After they return to the apartment, Momo offers to make them some hot chocolate. Mina agrees, looking down when her phone buzzes.

She barely glances at Jihyo’s _sorry, work has me staying late today_. Sana and Jihyo work in the same office, and there will never be a day when Sana finishes enough to leave while Jihyo has to stay back. But this is hardly the first time since Mina’s returned that Jihyo has made an excuse not to meet. So Mina flips her phone over just as Momo comes in with two steaming mugs.

Momo sets down the drinks, smiling when Mina looks up at her. “What?”

Mina doesn’t say anything for a moment. But then she glances away. “Are you mad at me? For leaving?”

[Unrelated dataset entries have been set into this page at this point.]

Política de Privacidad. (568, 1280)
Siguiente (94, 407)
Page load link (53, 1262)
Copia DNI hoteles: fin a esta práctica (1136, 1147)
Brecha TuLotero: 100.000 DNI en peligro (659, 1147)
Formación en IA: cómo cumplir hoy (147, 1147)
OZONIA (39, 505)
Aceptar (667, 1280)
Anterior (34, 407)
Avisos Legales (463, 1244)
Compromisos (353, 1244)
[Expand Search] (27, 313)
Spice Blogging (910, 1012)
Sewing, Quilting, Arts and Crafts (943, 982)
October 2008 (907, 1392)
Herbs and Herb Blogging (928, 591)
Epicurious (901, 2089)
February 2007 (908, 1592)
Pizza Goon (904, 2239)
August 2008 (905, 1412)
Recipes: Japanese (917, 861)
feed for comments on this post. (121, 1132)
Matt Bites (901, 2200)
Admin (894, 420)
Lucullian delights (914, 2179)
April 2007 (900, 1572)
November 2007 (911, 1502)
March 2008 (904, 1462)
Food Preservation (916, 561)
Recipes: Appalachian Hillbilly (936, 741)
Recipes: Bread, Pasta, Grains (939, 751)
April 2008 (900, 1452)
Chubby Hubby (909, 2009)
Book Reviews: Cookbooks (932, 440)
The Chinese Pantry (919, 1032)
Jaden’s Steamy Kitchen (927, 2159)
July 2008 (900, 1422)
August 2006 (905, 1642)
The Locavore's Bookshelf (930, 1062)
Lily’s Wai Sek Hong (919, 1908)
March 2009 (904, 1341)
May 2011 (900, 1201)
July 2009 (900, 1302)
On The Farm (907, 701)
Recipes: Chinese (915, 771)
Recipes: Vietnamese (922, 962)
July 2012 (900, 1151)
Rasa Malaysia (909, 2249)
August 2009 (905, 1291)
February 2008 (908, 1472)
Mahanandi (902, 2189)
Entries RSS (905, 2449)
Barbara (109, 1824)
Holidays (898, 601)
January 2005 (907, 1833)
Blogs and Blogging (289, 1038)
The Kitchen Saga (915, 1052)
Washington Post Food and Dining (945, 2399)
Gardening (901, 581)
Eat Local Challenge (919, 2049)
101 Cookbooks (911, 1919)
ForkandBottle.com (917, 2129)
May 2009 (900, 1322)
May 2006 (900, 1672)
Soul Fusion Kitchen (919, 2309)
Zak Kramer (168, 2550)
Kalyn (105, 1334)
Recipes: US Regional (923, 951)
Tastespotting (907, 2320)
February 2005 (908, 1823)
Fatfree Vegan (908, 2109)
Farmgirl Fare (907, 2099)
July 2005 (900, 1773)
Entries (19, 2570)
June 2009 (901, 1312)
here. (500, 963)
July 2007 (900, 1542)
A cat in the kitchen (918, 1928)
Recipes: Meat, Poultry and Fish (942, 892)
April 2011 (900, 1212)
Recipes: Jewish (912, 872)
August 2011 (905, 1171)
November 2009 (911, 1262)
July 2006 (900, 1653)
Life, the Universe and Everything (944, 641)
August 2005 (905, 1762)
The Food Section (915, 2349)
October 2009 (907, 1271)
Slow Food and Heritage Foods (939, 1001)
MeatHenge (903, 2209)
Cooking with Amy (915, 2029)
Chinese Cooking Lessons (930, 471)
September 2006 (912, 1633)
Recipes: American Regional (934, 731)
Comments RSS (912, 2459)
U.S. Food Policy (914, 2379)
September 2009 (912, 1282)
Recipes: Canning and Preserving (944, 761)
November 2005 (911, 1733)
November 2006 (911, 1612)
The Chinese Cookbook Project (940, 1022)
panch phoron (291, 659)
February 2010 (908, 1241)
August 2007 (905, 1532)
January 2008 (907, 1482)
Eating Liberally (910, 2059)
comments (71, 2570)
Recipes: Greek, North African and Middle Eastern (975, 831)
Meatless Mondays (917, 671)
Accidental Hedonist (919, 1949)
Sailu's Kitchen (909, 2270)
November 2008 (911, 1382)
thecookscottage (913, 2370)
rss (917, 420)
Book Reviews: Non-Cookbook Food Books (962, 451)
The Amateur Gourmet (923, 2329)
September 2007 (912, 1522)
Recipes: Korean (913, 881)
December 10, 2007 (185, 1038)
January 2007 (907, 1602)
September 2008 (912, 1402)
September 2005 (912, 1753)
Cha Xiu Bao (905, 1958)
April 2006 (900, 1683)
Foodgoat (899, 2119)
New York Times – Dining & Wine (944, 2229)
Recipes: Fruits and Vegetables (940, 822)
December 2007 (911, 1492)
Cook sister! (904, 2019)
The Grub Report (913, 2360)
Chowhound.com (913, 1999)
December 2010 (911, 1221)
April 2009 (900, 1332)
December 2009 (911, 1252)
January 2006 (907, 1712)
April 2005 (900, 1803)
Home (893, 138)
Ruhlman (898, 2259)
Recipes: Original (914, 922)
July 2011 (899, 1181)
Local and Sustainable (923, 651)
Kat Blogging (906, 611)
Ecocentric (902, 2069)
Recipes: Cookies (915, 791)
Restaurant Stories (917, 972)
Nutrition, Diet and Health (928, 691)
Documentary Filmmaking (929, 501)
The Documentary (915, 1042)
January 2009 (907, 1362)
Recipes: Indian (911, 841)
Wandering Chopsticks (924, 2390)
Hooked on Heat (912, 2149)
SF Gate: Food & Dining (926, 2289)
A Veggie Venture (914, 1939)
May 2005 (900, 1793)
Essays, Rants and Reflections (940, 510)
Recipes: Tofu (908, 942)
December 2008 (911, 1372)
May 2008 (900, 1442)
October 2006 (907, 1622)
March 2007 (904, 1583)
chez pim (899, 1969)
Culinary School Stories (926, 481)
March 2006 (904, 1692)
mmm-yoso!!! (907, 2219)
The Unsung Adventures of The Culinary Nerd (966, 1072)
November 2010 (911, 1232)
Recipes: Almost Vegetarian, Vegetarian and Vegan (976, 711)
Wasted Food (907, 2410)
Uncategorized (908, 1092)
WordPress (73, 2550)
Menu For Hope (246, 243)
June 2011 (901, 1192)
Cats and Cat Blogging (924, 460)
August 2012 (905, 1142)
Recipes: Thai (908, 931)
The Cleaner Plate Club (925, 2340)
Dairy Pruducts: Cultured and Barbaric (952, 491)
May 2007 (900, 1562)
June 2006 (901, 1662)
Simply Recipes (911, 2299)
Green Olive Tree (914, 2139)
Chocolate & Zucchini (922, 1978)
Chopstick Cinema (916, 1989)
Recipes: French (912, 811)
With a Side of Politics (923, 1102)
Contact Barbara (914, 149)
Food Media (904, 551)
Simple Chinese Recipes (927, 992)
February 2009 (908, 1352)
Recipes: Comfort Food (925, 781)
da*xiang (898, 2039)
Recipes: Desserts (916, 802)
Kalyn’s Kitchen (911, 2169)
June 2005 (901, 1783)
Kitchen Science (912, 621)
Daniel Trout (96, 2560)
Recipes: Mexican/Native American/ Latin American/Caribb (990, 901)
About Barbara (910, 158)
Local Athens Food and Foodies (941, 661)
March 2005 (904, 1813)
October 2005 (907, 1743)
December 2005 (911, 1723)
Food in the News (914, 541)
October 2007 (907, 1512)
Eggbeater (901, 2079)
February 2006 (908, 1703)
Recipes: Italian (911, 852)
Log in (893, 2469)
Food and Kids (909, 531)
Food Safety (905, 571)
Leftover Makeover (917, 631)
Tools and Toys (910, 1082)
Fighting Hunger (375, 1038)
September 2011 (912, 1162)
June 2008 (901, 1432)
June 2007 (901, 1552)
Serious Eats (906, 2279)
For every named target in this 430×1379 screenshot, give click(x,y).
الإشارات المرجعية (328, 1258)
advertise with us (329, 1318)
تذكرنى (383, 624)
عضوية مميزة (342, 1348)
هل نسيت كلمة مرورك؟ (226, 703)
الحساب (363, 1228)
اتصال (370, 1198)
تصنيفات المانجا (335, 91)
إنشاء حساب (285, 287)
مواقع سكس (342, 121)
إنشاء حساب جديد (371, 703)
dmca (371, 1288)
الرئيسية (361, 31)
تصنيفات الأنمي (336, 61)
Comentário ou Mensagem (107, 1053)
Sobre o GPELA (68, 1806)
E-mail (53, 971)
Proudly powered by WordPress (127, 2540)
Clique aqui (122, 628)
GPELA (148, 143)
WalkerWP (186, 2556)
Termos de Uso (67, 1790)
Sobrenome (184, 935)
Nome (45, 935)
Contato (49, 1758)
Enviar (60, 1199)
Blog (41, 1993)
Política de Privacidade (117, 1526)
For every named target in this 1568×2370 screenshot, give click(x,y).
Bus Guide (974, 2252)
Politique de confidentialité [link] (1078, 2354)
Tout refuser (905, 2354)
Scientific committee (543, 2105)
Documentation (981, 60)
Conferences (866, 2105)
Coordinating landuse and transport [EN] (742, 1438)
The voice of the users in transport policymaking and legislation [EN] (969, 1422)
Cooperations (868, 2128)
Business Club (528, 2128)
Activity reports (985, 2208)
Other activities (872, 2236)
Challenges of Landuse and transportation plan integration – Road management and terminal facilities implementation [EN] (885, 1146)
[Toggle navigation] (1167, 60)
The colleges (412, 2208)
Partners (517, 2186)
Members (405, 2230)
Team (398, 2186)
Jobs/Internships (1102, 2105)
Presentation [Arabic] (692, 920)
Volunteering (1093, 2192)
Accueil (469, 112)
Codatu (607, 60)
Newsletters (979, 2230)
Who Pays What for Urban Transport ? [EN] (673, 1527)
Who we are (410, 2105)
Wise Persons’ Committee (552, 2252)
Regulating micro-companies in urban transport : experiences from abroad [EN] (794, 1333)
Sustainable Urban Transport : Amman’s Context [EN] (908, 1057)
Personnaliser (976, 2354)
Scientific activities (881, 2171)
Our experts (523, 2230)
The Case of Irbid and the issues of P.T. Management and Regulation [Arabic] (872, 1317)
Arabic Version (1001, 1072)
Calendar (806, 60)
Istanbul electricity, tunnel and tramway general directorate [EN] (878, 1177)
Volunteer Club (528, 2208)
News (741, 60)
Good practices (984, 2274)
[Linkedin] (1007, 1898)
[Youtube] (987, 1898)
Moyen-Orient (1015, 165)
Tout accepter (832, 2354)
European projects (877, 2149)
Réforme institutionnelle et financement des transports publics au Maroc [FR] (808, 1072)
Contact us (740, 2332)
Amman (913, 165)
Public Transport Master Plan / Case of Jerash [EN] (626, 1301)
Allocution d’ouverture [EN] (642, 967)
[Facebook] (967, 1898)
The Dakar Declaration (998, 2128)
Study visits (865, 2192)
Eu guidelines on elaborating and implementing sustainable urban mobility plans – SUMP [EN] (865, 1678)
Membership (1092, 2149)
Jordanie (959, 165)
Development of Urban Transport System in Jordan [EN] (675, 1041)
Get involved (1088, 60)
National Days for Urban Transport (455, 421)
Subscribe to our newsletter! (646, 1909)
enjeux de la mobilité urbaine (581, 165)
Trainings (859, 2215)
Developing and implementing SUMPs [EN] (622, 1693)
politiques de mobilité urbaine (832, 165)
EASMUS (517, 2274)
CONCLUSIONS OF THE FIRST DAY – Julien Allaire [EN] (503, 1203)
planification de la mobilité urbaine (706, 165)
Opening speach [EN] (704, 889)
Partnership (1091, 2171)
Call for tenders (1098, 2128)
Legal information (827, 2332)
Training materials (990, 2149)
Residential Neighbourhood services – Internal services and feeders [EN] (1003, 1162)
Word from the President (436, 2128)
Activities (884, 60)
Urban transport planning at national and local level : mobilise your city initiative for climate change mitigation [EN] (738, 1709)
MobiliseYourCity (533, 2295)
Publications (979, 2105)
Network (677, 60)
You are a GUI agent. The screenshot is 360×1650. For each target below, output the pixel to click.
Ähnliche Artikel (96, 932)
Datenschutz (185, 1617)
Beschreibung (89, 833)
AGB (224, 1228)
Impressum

She doesn’t catch Momo’s stare, instead wrapping her arms around herself and shrinking further into the back of her chair when she doesn’t hear an immediate answer. Then Momo steps forward, reaching out with one hand to pry Mina’s fingers loose. “We could never be mad at you, Mitang. You need to know that.”

“I do know,” Mina says, but her chest doesn’t feel so heavy now. She tries not to relax too much into the hug Momo pulls her into, each beat of her heart lifting higher with every pat Momo lands softly on her head. “I’m still sorry.”

“Sorry?” says Momo. “Sorry for what?”

Mina turns her head, her answer muffled slightly by Momo’s shirt. “For leaving. I shouldn’t have. I missed everyone too much.”

“We missed you too much, too,” Momo says, quiet. “But you shouldn’t feel bad for leaving.”

Mina thinks about her phone lying on the table, and angles her body further away from it and further into Momo’s hug. “I do, though. It feels like I made everything needlessly complicated.”

“It’s never going to be easy with the nine of us,” Momo says, fondness coloring her tone. “You know how it is, Mitang.”

Mina laughs a little. “I guess I do.”

“Try the hot chocolate,” Momo suggests after some moments, and Mina giggles before reaching for her cup. Momo gives her one last squeeze before sitting down beside her, blowing on the liquid in her own mug. 

The chocolate is still a bit too hot, but it’s lukewarm by the time they’ve finished sitting in comfortable silence. Warm and sleepy, Mina takes the cups to wash in the kitchen. 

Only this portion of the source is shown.